═════ Textauszug

Die Deutsche Börse plant einen radikalen Umbau der Aktienmarktsegmente. Bis spätestens Ende 2003 sollen Neuer Markt und Smax aufgelöst werden. Die Meinungen der Händler gehen weit auseinander.
In Zukunft werde es ein mit hohen Zugangsvoraussetzungen ausgestattetes Segment "Prime Standard" und ein Einstiegssegment mit dem Namen "Domestic Standard" geben, teilte die Börse am Donnerstag mit. Mit der Neuregelung werde man für den "Prime Standard" die höchsten Transparenzanforderungen in Europa einführen und so die Positionierung der Firmen bei internationalen Investoren erleichtern, hieß es zur Erklärung.
Volker Potthoff, im Vorstand der Deutschen Börse für den Kassamarkt verantwortlich, sagte: "Wir wollen unsere Märkte zukünftig konsequent nach den Bedürfnissen der Investoren organisieren."
Innerhalb des "Prime Standards" wird es die Indizes Dax, MDax und ein Börsenbarometer für Technologieaktien geben. Letzteres werde voraussichtlich ähnlich viele Unternehmen enthalten wie der Auswahlindex des Neuen Marktes, Nemax50. Über den Namen dafür sei noch nicht entschieden, hieß es. Den Neuen Markt, wie man ihn heute als privatrechtlich organisiertes Segment kennt, wird es nicht mehr geben.
Zielgruppe des "Domestic Standard" sollen Emittenten mit eher nationaler Ausrichtung sein, während "Prime Standard" den Emittenten den Zugang zum internationalen Kapitalmarkt eröffnen soll.
Die Zulassungsvoraussetzungen für "Prime Standard" werden Quartalsberichterstattung, internationale Rechnungslegungsstandards, die Durchführung einer jährlichen Analystenkonferenz und Berichterstattung in englischer Sprache sein. Die Neuordnung muss als nächstes vom Börsenrat genehmigt werden.

══════════
═════ Zu prüfende Daten

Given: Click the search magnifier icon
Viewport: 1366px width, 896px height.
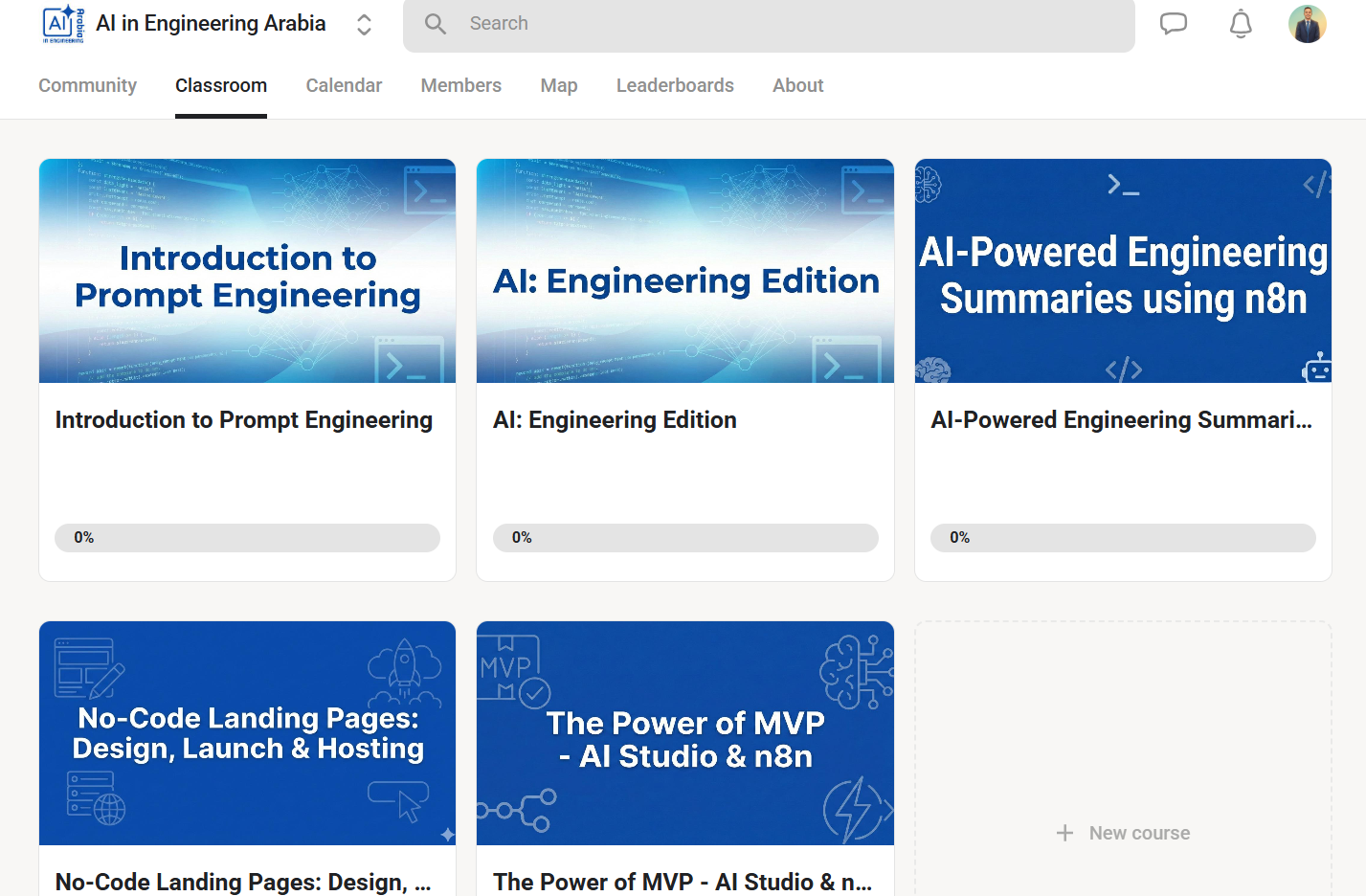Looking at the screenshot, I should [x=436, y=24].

══════════
═════ Zu prüfende Daten

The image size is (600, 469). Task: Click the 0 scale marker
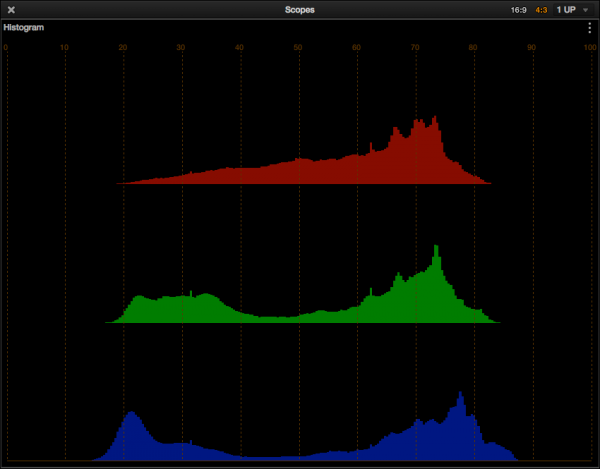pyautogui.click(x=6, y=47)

══════════

_Aufgaben_:
[1] Welches Gremium muss laut dem Text zur Neuordnung der Börsensegmente die Neuordnung als Nächstes genehmigen?
[2] Schreiben Sie aus dem Text zur Neuordnung der Börsensegmente die Stelle von „Die Deutsche Börse“ bis einschließlich „es zur Erklärung.“ wortgetreu ab.
[3] Setzen Sie den Text zur Neuordnung der Börsensegmente im Anschluss an seinen letzten Satz fort.
Die Einträge sind eigenständiges Material und gehören nicht zum Text zur Neuordnung der Börsensegmente.

_Lösungen_:
[1] Der Börsenrat.

[2]
Die Deutsche Börse plant einen radikalen Umbau der Aktienmarktsegmente. Bis spätestens Ende 2003 sollen Neuer Markt und Smax aufgelöst werden. Die Meinungen der Händler gehen weit auseinander.
In Zukunft werde es ein mit hohen Zugangsvoraussetzungen ausgestattetes Segment "Prime Standard" und ein Einstiegssegment mit dem Namen "Domestic Standard" geben, teilte die Börse am Donnerstag mit. Mit der Neuregelung werde man für den "Prime Standard" die höchsten Transparenzanforderungen in Europa einführen und so die Positionierung der Firmen bei internationalen Investoren erleichtern, hieß es zur Erklärung.

[3]
Aktienhändler haben sehr unterschiedlich auf die Entscheidung der Deutschen Börse reagiert. "Das ist das Beste was dem deutschen Kapitalmarkt passieren kann", sagte Händler Wolfgang Kuhl von der SEB Bank. Zahlreiche Händler hatten schon länger das Ende des Neuen Marktes gefordert. Vor allem als sich Privatanleger nach den Skandalgeschichten um EM.TV und Comroad immer weniger im Neuen Markt engagiert hatten. Nach Ansicht eines Händlers einer Frankfurter Großbank hat der Neue Markt zuletzt seine wichtigste Aufgabe nicht mehr erfüllt, weil er weder von professioneller noch von privater Seite angenommen wurde.
Andere Händler sehen in der Entscheidung der Deutschen Börse hingegen eine Mogelpackung. "Mit der Neuordnung wird versucht, das ramponierte Image des Neuen Marktes neu zu beleben", sagte Aktienhändler Norbert Empting vom Börsenmakler Schnigge. Ein Chef-Aktienhändler, der namentlich nicht genannt werden wollte, sagte der Nachrichtenagentur Reuters: "Das ist wie immer bei der Deutschen Börse: eine vielversprechende Ankündigung, aber letztendlich wird sich nicht viel ändern." Es handele sich nur um eine neue Verpackung, ohne die tatsächlichen Probleme zu lösen.
Der Neue Markt war vor fünf Jahren als Handelssegment für Wachstumsunternehmen gegründet worden. Zu Boomzeiten der "New Economy" lag der Nemax 50 im März 2000 bei 9665 Punkten. Am Donnerstag notierte er lediglich 349 Stellen. Damit hat er mehr als 95 Prozent seines Wertes verloren. Zuletzt hatten diverse Skandale unter anderem um gefälschte Bilanzen den Bedeutungsverfall des Segmentes beschleunigt.